In other words, DrKoop.com will include a "link back" for those @Home
subscribers connecting to a DrKoop.com story on DrKoop.com via an @Home HTML
link.

6.       Joint @Home/DrKoop.com Contribution.
         ----------------------------------- 

         (a) Technical Specifications.  DrKoop.com and @Home will mutually agree
             ------------------------
upon the technical specifications for DrKoop.com Content. If @Home makes changes
in the applicable technical specifications, DrKoop.com will make good faith
efforts to promptly comply with such changes.

         (b) User Interface and Content. @Home and DrKoop.com will mutually
             --------------------------
agree on the user interface design (which shall be consistent with the @Home
look-and-feel) and on the types of content which appear in the Health Sub-
Channel. @Home and DrKoop.com will mutually agree upon the broadband content
specifications (e.g., video size, frame rate etc.) for DrKoop.com broadband
related content. If @Home makes changes in the applicable broadband content
specifications, DrKoop.com will make good faith efforts to promptly comply with
such changes.

         (c) @Home User Interface Change. @Home reserves the right to make
             ---------------------------
changes to the @Home Service user interface at its discretion; provided that
@Home will give DrKoop.com reasonable prior notice of any change that is likely
to have a material impact on DrKoop.com promotional placements or advertising
Impressions (including, among other things, the size, functionality, prominence
or relative importance of such placements or advertisements). To the extent
commercially practicable, @Home will consult with DrKoop.com regarding
adjustments (if any) required by DrKoop.com in connection with such changes.

7.       Cash Compensation.
         -----------------

         (a) Guaranteed Service Payments to @Home. The parties have agreed that
             ------------------------------------
the total value of the services provided by @Home for development, promotion,
and carriage during the term of the agreement (as outlined hereunder) are * * *
in Contract Year One and * * * in Contact Year Two.

_______________

*** Certain information on this page has been omitted and filed separately with 
the Securities and Exchange Commission. Confidential treatment has been
requested with the respect to the omitted portions.

.Page 7

 
         (b) Payment Schedule. Service Payments shall be made in cash during the
             ----------------          
Contract Year (the "Cash Payments") and such Cash Payments will become due in
quarterly installments. Each Cash Payment shall be paid within thirty (30) days
preceding the relevant Quarterly Period according to the following payment
schedule:

         -------------- ------------------------ -------------------------   
            Quarter        Contract Year One        Contract Year Two         
         -------------- ------------------------ -------------------------   
              Q1                 * * *                    * * *              
         -------------- ------------------------ -------------------------   
              Q2                 * * *                    * * *              
         -------------- ------------------------ -------------------------   
              Q3                 * * *                    * * *              
         -------------- ------------------------ -------------------------   
              Q4                 * * *                    * * *              
         -------------- ------------------------ -------------------------   

         (c)  Method of Payment. Cash Payments will be made by check or wire
              -----------------
transfer to the following account: Silicon Valley Bank Santa Clara, Routing/
Transit # 121140399, For Credit of: At Home Corporation, Credit Account #
3300113199, By Order of: DrKoop.com, Inc.

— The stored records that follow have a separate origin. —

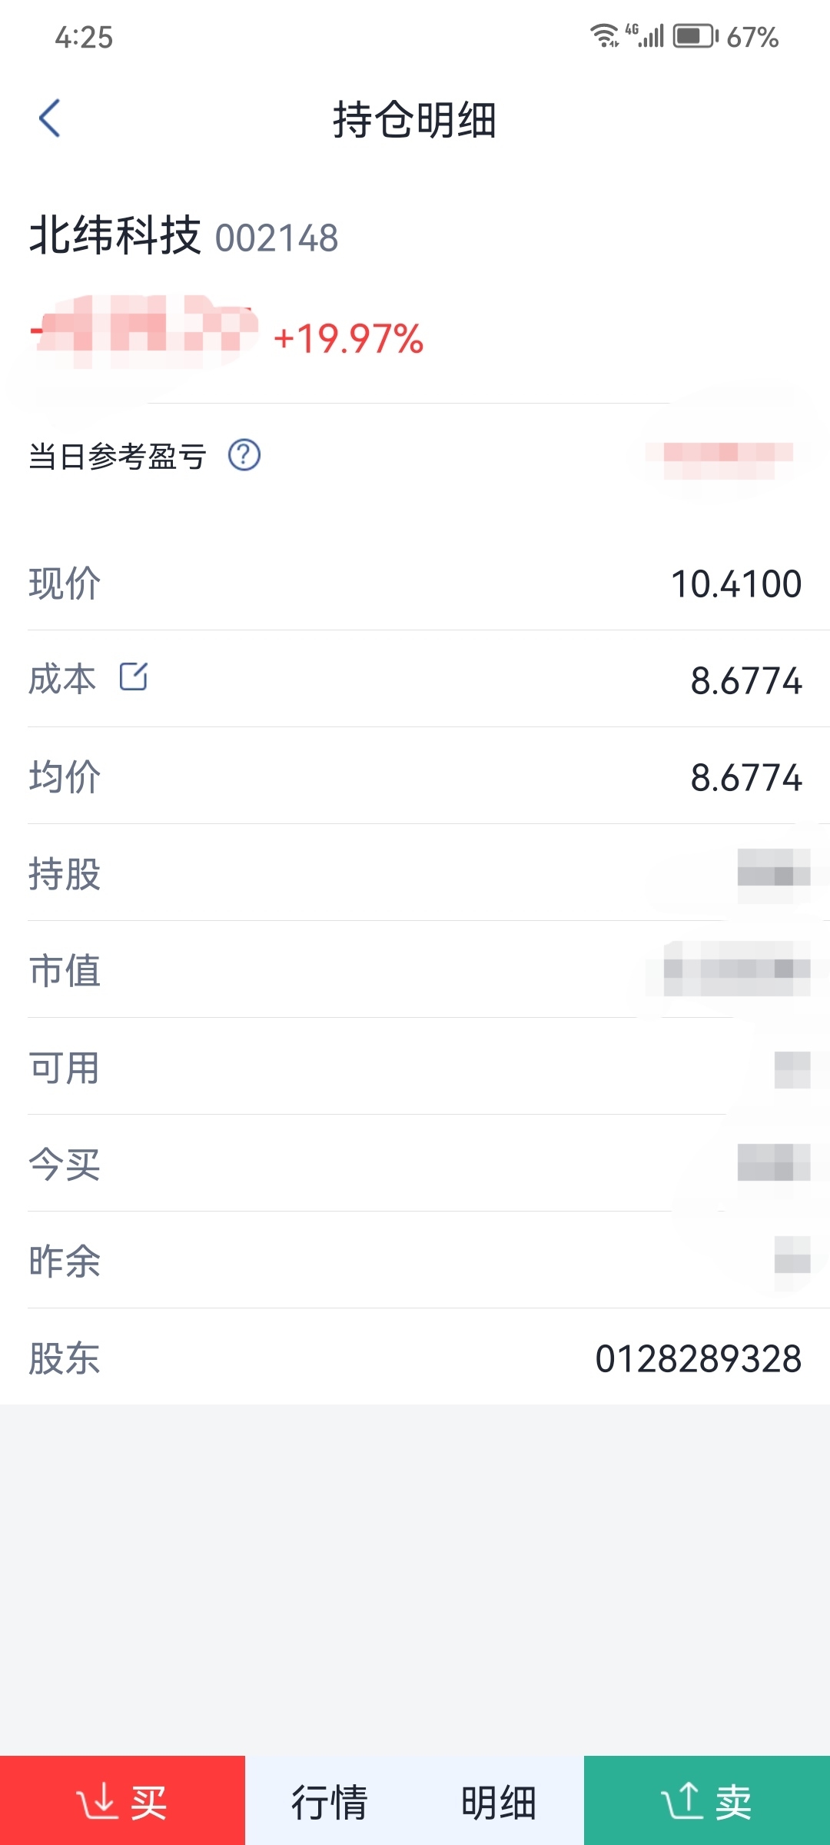Go back using the left chevron arrow
Viewport: 830px width, 1845px height.
pyautogui.click(x=50, y=118)
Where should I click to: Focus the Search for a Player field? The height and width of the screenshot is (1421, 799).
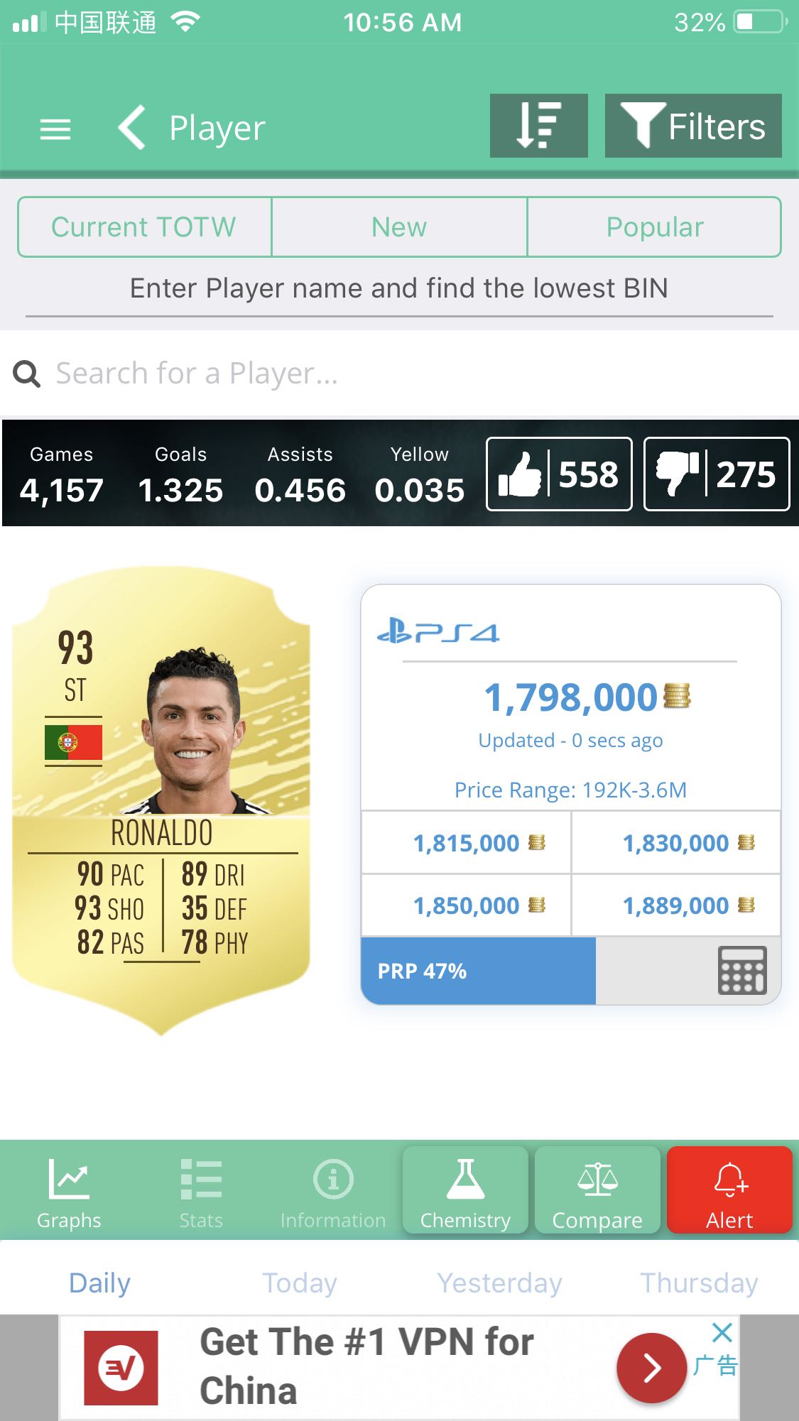[x=399, y=373]
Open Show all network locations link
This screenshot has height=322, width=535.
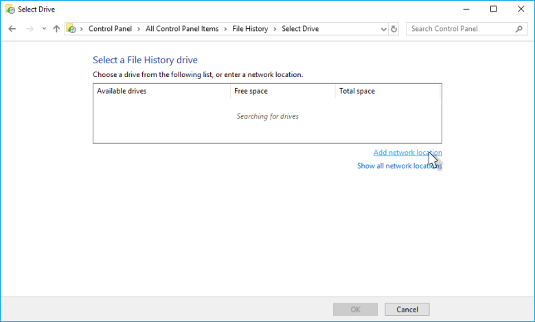[399, 166]
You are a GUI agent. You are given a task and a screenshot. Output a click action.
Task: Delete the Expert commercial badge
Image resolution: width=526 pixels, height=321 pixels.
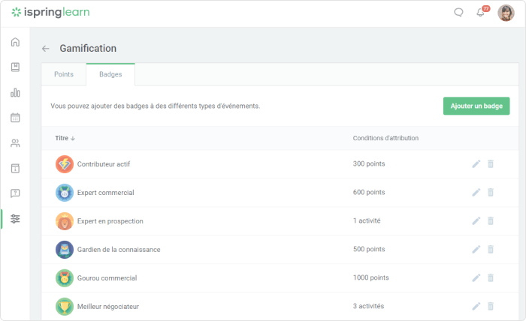click(491, 192)
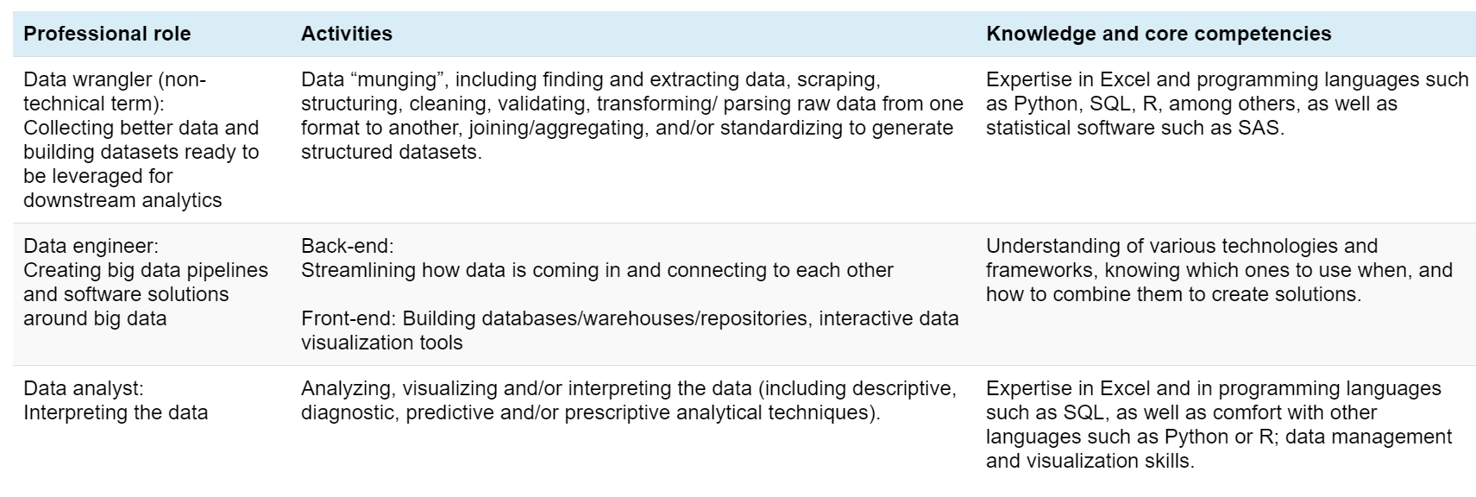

8.       Other Financial Considerations.
         ------------------------------

         (a) Advertising Revenue. @Home has now and shall retain at all times 
             -------------------
during the Agreement the exclusive right to sell advertising inventory on the
LifeStyle Channel (including the Health Sub-Channel and any other Sub-Channels
which may be established now or in the future which feature DrKoop.com Content).
* * *

         (b) Video News Content Inventory. DrKoop.com has the exclusive right to
             ----------------------------
sell sponsorships of DrKoop.com video content which are embedded directly in any
video that is shipped to @Home by DrKoop.com. DrKoop.com will retain all revenue
generated by such sponsorships embedded in DrKoop.com video content.

         (c) Transaction Revenue. DrKoop.com will remit to @Home * * * of its
             -------------------
Net Transaction Revenue generated from @Home subscribers on DrKoop.com.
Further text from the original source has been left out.